Catalase (E.C. 1.11.1.6) activity was determined according to the report (Patterson et al., 1984). The decomposition of hydrogen peroxide was followed at 240 nm in a quartz cuvette (extinction coefficient of H₂O₂ was 0.04 mM^-1 cm^-1). The reaction mix consisted of 2.7 mL 0.1 M sodium phosphate buffer (pH 7.0), 100 μL of 300 mM hydrogen peroxide solution and 200 μL plant extract equivalent to 25 μg protein in a final volume of 3 ml.

Soluble Sugars in Leaves

Soluble sugars were extracted from the intact leaf discs, with 80% (v/v) ethanol at 80°C, for 20 min according to the method (Yang et al., 2013; Chang et al., 2014). Sucrose and Tre were separated by reversed phase HPLC on an NH₂, 250 × 4.6 mm column (YMC-Pack Polyamine II) with acetonitrile/water and detected with an Evaporative Light Scattering Detector (Waters 2420, USA). Each treatment was replicated three times.

Statistical Analysis

Results were subjected to analysis of variance (ANOVA) to determine the significant difference among treatments using SPSS software (SPSS 17.0, SPSS Inc., USA). When ANOVA was performed, Duncan’s honestly significant difference (HSD) post hoc tests were conducted. SPSS was also used to calculate the Pearson’s correlation coefficients.

Results

Tre Promotes Vegetative and Floral Growth of Arabidopsis Seedlings Under High Salinity

Salinity is an adverse factor with respect to control vegetative and floral growth of plants. As illustrated in Figure 1, the salt-stressed plants with 150 mM (ST1) or 250 mM NaCl (ST2) obviously presented lower flowering rate, shorter IS and less biomass compared with untreated control (CK). The inclusion of Tre over 1 mM in the both saline condition clearly alleviated floral growth inhibition, by virtue of flowering rate and stem length (Figures 1A,B). With respect to vegetative growth, we found that Tre exerted a negligible effect to allow plants to recover from the ST1 stress. However, 1 mM Tre generated a remarkably larger biomass accumulation and higher leaf water content in the ST2 + Tre plants than in the ST2 ones (Figures 1C,D). These results demonstrated that exogenous Tre could partly rid salt-stressed plants of salt-induced inhibition in biomass accumulation and floral growth.

FIGURE 1

FIGURE 1. The vegetative and reproductive growth affected by salinity and Tre in Arabidopsis. (A) Flowering rate (%); (B) Inflorescence length; (C) Shoot fresh weight; (D) Leaf water content. The results showed are the mean ± SE of three replicates and the different letters denote the significant difference among different treatments (P < 0.05). ST1, 150 mM NaCl; ST2, 250 mM NaCl; Tre, trehalose.

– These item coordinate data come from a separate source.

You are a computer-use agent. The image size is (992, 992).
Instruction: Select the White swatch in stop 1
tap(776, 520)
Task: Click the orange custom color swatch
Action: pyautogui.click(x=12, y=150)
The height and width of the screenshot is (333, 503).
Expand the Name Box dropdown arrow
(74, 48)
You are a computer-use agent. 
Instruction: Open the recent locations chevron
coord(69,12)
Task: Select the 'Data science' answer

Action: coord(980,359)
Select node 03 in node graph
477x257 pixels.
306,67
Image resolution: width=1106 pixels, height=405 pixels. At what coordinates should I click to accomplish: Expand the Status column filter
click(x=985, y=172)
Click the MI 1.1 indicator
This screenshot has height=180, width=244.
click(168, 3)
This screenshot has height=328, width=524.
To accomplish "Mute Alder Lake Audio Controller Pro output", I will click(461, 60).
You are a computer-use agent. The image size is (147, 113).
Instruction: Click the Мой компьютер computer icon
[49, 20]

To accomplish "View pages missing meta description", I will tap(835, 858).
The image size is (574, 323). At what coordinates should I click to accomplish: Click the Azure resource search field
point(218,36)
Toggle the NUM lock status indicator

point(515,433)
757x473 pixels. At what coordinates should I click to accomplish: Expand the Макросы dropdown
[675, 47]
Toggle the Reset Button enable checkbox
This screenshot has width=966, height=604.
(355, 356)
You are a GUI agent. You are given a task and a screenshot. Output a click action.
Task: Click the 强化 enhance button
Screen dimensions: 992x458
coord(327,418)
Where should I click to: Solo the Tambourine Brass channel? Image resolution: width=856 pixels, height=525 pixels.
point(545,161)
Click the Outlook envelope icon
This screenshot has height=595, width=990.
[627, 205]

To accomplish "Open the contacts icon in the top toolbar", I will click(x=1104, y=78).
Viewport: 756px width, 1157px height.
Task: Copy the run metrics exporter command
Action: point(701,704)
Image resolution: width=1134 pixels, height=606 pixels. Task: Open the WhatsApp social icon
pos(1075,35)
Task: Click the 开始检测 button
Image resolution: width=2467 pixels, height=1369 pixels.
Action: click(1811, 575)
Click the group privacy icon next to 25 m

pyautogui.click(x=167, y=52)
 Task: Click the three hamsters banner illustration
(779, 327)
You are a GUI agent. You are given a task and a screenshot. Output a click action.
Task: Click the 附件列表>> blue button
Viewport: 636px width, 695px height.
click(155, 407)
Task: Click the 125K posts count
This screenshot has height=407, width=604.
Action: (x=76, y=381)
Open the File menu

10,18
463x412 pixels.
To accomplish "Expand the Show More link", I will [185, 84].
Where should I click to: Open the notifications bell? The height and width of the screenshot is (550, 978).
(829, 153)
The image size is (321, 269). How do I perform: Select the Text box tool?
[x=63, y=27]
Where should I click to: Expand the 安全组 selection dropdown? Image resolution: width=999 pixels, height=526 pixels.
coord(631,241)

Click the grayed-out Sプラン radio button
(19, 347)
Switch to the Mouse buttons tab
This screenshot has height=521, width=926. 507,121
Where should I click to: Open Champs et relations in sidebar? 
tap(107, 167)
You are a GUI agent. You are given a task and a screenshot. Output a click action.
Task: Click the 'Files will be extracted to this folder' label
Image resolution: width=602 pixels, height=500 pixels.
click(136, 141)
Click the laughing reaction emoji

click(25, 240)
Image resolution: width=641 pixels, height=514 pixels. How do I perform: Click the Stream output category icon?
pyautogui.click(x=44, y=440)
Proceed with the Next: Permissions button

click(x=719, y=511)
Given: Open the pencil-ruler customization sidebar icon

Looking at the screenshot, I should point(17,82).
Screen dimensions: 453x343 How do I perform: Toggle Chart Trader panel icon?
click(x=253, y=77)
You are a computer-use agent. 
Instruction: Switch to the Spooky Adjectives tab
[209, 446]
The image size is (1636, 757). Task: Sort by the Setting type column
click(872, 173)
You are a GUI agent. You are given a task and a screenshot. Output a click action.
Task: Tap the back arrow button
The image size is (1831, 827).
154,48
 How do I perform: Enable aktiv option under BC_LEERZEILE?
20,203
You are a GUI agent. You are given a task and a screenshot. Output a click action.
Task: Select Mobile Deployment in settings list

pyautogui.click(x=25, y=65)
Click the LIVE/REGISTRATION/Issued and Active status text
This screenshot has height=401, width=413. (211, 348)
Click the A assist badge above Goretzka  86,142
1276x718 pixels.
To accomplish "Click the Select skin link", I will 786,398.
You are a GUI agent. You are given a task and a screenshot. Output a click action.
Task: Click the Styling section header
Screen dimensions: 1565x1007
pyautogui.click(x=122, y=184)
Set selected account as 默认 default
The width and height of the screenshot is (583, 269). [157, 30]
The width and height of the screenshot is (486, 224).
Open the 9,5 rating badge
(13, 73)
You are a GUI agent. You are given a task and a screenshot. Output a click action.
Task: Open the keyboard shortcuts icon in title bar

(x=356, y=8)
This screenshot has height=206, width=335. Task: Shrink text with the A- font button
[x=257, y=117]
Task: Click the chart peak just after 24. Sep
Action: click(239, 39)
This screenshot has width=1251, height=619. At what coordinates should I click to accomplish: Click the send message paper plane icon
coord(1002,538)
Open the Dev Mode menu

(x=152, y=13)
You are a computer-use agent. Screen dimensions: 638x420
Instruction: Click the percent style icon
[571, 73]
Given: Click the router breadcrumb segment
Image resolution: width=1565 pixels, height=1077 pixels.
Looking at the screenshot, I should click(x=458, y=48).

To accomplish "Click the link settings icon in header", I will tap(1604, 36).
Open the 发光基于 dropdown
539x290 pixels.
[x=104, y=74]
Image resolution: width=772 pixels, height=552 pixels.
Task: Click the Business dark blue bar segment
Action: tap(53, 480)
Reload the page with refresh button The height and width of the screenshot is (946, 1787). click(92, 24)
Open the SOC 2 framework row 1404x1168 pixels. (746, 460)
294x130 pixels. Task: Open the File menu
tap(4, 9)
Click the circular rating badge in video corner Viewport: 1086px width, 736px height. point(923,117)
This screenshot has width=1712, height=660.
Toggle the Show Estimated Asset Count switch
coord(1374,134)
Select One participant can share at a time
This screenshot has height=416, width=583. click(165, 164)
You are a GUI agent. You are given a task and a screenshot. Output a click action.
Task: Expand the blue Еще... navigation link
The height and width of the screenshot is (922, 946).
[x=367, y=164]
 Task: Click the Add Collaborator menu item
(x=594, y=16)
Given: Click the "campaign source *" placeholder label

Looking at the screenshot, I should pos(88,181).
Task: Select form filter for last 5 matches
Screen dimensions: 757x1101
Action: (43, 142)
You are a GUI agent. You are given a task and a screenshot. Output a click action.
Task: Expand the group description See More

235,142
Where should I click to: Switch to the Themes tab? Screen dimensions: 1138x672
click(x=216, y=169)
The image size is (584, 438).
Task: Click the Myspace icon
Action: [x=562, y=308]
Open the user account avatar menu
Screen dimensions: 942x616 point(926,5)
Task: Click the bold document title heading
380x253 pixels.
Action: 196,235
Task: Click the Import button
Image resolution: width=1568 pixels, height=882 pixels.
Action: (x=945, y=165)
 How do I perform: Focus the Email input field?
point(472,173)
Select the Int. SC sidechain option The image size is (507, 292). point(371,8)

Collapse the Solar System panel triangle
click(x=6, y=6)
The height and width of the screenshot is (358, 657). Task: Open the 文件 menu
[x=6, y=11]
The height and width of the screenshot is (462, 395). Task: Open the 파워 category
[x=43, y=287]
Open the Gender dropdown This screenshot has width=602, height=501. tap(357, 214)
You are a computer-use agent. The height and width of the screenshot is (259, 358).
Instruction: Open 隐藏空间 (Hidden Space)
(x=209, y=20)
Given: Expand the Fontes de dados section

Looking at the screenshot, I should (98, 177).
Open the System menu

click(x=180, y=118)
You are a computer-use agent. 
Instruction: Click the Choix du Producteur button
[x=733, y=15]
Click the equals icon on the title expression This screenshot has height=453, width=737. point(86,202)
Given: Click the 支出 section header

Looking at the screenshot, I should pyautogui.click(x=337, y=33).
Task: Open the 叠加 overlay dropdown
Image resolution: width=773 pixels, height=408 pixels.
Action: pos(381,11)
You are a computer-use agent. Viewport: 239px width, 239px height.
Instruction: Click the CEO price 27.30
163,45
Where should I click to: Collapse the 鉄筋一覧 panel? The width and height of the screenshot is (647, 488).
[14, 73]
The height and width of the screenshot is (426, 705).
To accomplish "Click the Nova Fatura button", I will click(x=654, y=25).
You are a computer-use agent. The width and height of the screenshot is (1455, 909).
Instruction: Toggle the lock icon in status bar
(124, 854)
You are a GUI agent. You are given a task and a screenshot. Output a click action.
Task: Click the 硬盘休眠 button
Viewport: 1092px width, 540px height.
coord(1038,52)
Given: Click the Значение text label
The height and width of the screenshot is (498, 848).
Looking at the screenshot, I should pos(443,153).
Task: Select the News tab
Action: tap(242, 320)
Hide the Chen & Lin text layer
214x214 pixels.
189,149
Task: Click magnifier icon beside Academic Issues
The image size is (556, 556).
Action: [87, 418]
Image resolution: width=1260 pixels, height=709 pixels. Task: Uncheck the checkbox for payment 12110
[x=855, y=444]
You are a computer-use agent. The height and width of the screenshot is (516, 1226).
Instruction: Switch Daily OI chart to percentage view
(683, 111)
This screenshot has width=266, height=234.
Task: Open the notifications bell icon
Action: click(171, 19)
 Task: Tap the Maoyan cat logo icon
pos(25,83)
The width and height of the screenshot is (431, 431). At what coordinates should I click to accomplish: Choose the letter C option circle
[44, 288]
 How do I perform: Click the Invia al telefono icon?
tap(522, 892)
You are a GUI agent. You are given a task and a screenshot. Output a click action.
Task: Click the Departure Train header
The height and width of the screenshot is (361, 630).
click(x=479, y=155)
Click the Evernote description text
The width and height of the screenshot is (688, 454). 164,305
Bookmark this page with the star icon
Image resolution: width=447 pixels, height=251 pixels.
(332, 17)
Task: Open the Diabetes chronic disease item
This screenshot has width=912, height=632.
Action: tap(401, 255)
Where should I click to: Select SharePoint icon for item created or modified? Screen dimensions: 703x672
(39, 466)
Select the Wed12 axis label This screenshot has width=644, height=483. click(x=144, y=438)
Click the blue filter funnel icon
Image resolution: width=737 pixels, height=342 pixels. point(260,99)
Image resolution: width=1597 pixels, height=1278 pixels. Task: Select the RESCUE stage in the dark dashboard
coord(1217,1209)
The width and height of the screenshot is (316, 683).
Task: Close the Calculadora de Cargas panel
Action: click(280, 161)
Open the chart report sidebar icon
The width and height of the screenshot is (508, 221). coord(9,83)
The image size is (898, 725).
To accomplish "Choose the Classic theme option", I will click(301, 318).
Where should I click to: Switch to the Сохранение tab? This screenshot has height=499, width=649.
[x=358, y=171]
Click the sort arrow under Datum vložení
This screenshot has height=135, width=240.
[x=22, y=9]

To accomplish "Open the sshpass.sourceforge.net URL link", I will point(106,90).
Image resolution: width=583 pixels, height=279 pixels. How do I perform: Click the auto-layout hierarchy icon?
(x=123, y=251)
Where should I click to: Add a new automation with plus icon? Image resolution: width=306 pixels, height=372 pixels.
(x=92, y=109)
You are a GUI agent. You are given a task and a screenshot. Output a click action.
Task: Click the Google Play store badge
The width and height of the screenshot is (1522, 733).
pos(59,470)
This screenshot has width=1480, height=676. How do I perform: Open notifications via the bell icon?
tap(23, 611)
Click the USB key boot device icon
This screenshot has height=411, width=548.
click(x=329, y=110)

High Salinity Affects Element Distribution in the Leaf and Inflorescence Stem of Arabidopsis Seedlings

To check the distribution of Na, K, and other elements in leaf and IS affected by salinity, we determined them together with other major elements. The seedlings under control or saline conditions displayed obvious difference in morphology and the inhibited leaf area and flowering rate were observed in Figure 2A. The energy dispersive spectrums (Figure 2B) of element distribution in the control or salt-stressed leaf and IS showed remarkable changes of various ions. With the increased salinity dose, Na contents in leaf or IS both enhanced in a linear way, while K contents were expectedly decreased (Figure 2B). Under the ST2 condition, the Na/K ratio had an over 60-fold increase in leaves and 10-fold around increase in IS (Figure 2C). The distribution of Na or K in leaf relative to IS was calculated here and there was large difference for Na ratio in leaf/IS, whereas little changes of K ratio in leaf/IS between the control and salt-stressed plants. From the ionic comparison between leaf and IS, we can see that the Na buildup more in the leaves and K accumulated more in IS. The subsequent correlation analysis of Na and K contents in leaf and IS showed that they were mutually correlated in a significant way (P < 0.01; Table 1).

FIGURE 2

FIGURE 2. The ionic accumulations in leaf and IS of seedlings exposed to nutrient solution containing 0, 150, or 250 mM NaCl detected by energy dispersive X-ray spectrometry. (A) The photographs of control and salt-stressed plants; (B) Energy dispersive spectrums generated from energy dispersive system to reflect element distribution; (C) Quantitative analysis of ionic contents; IS, inflorescence stem. The results showed are the mean ± SE of three replicates.

TABLE 1

TABLE 1. Correlations of Na and K contents in the leaf or inflorescence stem from salt-stressed plants.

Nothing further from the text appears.